Causing Pain to Non-Human Animals: A North American Brand

Earlier today I came across the following, which I had submitted a couple of years ago to The Globe and Mail in response to an article by Fred Stenson, but which had never been published. It struck me that it would do no harm to post it here on the blog.
“We owe it to animals to treat them well,” says Fred Stenson in his article “In Defence of Branding Cattle: Alberta Ranchers on a Burning Tradition” (The Globe and Mail, June 23, 2012). But apparently what we owe to non-human animals is easily trumped by our own self-interest.

Stenson is under no illusions as to the pain that branding causes. “The smoke rises, the calf bellows. If the hair catches fire, someone brushes it with a gloved hand. The calf wobbles away, shaking its head and sorrowful.” Indeed, Stenson sees it as a virtue that ranchers do “this harsh work themselves: feel themselves inflict the pain. It is less hypocritical,” that way, Stenson argues, than it would be if ranchers were to have someone else inflict the pain on their behalf. No doubt it is.
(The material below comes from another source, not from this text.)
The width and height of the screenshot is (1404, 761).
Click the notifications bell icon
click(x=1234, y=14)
But does the pain really need to be inflicted at all?

The current American Veterinary Medical Association policy on livestock identification recommends that "a high priority be placed on using alternatives to hot-iron branding." And, as Stenson reports, there are indeed alternatives to branding with a hot iron: a method of freezing the brand on, and ear tag ID markers (which since 2005 have been mandatory in Canada). Not all studies agree that freeze branding is significantly less painful than hot-iron branding, but ear-tagging and micro-chipping are universally agreed to be far less painful.
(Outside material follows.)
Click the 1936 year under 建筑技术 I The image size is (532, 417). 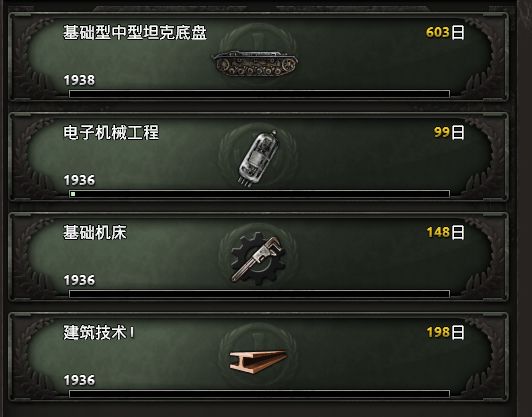tap(79, 380)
Why are these not sufficient? Because the traditional hot-iron brand is easier for the rancher to read at long range. “We still need a brand for a quick ID,” Stenson quotes rancher Dave Lowe as saying. Otherwise, ranchers “would have to catch” a calf that strayed onto a neighbor’s property in order to be sure of the identification. Stenson accepts that as sufficient reason to continue the practice of branding all calves with a hot iron:
If the purpose of cattle branding were only about tradition and not practical at all, I would have to be against it. But that time is not here yet. In the meantime, I shall continue to respect it as necessary work.
Necessary? That an act of considerable cruelty saves us from some slight inconvenience does not make it necessary. It would certainly be more convenient for me to be able to identify my cat Frankie at long range if he were branded; Frankie not infrequently strays onto the neighbor’s property, and there are at least two other neighborhood cats who look very like Frankie at long range. It can be a real inconvenience for me to take the time to be sure it is Frankie in the neighbor’s yard. But that’s no evidence for the necessity of burning Frankie with a branding iron—any more than a slight inconvenience to ranchers justifies the pain they inflict on calves.